Schematic representation of protocol for analyses
The original HOMINGS analysis targeted the V3-V4 region of the 16S rRNA genes (newer analyses now target the V1-V3 regions). An average of >50,000 sequences of about 441 bp per sequence were typically obtained in a MiSeq run of about 90 samples. Bad or low (<5,000) reads were removed from analyses. Species-specific, 16S rRNA-based oligonucleotide "probes", many of which were originally designed for HOMIM, were used in a BLAST program (called ProbeSeq for HOMINGS) written by Sean Cotton to identify the frequency of oral bacterial targets. 538 oligonucleotide probes of 17 to 40 bases targeted individual oral bacterial species or, in some cases, a few closely-related species. In order to get nearly complete coverage, an additional panel of 129 genus-specific probes was used.
Outputs were expressed in excel spreadsheets as % frequencies (i.e., relative abundance) of target taxa (partial output shown below) and were converted to bar graphs (see figure below).

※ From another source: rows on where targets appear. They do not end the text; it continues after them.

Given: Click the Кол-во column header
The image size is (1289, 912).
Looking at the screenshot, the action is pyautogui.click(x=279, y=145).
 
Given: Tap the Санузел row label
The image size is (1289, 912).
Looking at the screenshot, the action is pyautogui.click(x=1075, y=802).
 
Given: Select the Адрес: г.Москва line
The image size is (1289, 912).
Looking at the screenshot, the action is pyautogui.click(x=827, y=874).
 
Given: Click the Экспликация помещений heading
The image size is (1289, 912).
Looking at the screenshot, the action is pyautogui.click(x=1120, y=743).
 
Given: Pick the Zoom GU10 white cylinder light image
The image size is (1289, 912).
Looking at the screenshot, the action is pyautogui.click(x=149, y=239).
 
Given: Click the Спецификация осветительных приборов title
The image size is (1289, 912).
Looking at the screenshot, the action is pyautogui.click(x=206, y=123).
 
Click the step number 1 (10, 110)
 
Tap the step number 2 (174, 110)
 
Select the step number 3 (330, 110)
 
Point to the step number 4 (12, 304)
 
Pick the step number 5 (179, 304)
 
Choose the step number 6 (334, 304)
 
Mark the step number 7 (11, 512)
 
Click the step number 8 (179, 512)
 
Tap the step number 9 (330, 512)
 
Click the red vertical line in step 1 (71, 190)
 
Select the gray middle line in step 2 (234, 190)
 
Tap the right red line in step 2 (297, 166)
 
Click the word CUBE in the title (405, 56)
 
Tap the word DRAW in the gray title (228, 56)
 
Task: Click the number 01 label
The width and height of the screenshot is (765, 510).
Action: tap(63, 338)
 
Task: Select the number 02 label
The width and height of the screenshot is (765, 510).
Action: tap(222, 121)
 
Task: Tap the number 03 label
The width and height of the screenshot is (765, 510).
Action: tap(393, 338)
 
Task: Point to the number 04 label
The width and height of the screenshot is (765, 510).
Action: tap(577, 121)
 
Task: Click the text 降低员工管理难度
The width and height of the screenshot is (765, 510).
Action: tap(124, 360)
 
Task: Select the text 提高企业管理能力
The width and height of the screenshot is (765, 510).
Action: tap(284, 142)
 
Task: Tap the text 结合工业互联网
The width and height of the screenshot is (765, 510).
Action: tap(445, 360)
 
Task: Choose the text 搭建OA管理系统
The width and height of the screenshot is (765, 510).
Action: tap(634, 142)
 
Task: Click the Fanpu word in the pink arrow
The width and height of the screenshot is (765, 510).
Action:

Partial output of ProbeSeq analysis. Relative levels are indicated by color gradients shown in green.
Charts of the % frequencies were also provided in the form of stacked bar columns (shown below). Sequence identity and % frequency for each bar is revealed using the mouse rollover.
Stacked bar graphs of ProbeSeq analysis. Relative proportions and comparisons of bacterial taxa can be seen at a glance.
For final analyses, % frequency data could be incorporated in any number of statistical packages, such as the R project, MeV, SAS, and QIIME. In a simple example shown below, 16S rRNA profiling data from clinical samples compared 5 periodontally healthy subjects with 5 periodontitis. Data were incorporated into QIIME to produce bubble graphs (PCA plots). These graphs differentiated the healthy profiles from the disease profiles. In addition, the relative abundance of specific species can be indicated by the size of the spot.